» **EXTRAIT SOURCE**
=-=-=-=-=
Pendant ce temps, on se dépêche auprès des victimes tandis que la police débute son investigation. Le principal suspect n’est cependant pas très loin. Il s’agit de Giovanni Andrea Pieri, patriote italien proche de Giuseppe Mazzini, chantre de l’unification italienne. Recherché par la police française, Pieri a été reconnu par un policier aux abords de l’Opéra et ce, juste avant que les bombes n’explosent.
Les forces de l’ordre procèdent à son arrestation.
« Quelques minutes seulement avant l'attentat, l'officier de paix Hébert procédait à l'arrestation de l'accusé Pieri dans la rue Lepeletier, près la rue Rossini.
Expulsé de France en 1852, signalé depuis quatorze jours par une dépêche de M. le ministre de France à Bruxelles, comme ayant dû arriver à Paris le 9 janvier avec un autre individu dans l'intention d'assassiner l’empereur, Pieri était activement recherché par la police. On peut dire que l'intelligence et l'énergie de l'officier de paix, qui a opéré cette arrestation importante, ont puissamment contribué au salut de l’empereur.
Pieri a été trouvé porteur d'une bombe fulminante dont la description aura sa place un peu plus tard, d'un pistolet revolver à cinq coups chargés et amorcés, d’un billet de banque d'Angleterre de vingt livres sterling, d'une somme de 375 fr en or ou en argent de France. »
Cependant, malgré le mandat de recherche à son encontre, l’intention « d’assassiner l’empereur » qui y est inscrit et la « bombe fulminante » retrouvée dans ses affaires, Pieri n’a pas été interrogé par la police depuis son arrivée. Ce qui a laissé le temps à Antonio Gomez, Carlo di Rubio et Felice Orsini, l’organisateur de l’attentat, de passer à l’action.
Selon le plan établi, chacun jette à son tour une bombe qui explose sur le cortège, la dernière étant lancée sous le carrosse impérial par Orsini. Dans la panique qui s’ensuit, les trois complices s’enfuient. Ils sont bientôt localisés par la police car Pieri parle enfin. Il s’avère que Gomez s’est réfugié dans un restaurant proche de l’Opéra juste après l’attentat.
« L’instruction est confiée à M. Treillard.
Le projectile avait une forme conique avec des capsules intérieures éclatant de n’importe quel côté où elles tombent.
=-=-=-=-=
» **DONNÉES FOURNIES**
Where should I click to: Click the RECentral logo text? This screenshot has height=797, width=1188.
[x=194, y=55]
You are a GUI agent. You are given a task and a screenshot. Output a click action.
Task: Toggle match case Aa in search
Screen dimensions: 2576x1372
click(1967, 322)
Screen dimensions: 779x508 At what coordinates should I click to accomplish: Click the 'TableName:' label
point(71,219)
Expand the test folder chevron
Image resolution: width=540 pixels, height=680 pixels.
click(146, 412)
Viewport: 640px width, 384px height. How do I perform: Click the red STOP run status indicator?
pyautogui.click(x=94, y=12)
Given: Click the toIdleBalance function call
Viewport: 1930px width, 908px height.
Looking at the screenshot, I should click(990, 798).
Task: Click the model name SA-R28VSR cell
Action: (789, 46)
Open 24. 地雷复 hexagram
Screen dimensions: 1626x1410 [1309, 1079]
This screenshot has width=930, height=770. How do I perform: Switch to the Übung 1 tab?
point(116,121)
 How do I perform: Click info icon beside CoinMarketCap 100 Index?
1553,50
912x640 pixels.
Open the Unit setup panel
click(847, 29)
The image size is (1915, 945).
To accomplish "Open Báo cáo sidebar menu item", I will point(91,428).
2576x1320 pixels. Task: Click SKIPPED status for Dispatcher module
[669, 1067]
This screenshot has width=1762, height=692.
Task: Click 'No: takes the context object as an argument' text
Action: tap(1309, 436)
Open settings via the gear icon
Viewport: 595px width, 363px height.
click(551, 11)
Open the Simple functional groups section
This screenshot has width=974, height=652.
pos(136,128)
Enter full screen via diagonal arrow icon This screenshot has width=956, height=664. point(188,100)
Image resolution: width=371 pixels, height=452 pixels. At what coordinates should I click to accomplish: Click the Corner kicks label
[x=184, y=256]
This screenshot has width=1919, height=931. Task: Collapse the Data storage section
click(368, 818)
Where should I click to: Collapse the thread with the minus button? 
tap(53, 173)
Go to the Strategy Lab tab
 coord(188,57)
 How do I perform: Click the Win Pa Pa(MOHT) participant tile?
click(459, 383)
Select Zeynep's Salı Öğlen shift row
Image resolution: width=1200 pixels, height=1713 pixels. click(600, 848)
=-=-=-=-=
» **EXERCICE PROPOSÉ 1**
Énumérez tous les objets que Pieri avait sur lui lors de son arrestation, selon l'extrait sur l'attentat.
» **EXERCICE PROPOSÉ 2**
Recopiez à l'identique le passage de l'extrait sur l'attentat qui commence aux mots « Selon le plan » et s'arrête après les mots « à M. Treillard. ».

» **RÉSULTAT OBTENU 1**
- une bombe fulminante
- un pistolet revolver à cinq coups chargés et amorcés
- un billet de banque d'Angleterre de vingt livres sterling
- une somme de 375 fr en or ou en argent de France

» **RÉSULTAT OBTENU 2**
Selon le plan établi, chacun jette à son tour une bombe qui explose sur le cortège, la dernière étant lancée sous le carrosse impérial par Orsini. Dans la panique qui s’ensuit, les trois complices s’enfuient. Ils sont bientôt localisés par la police car Pieri parle enfin. Il s’avère que Gomez s’est réfugié dans un restaurant proche de l’Opéra juste après l’attentat.
« L’instruction est confiée à M. Treillard.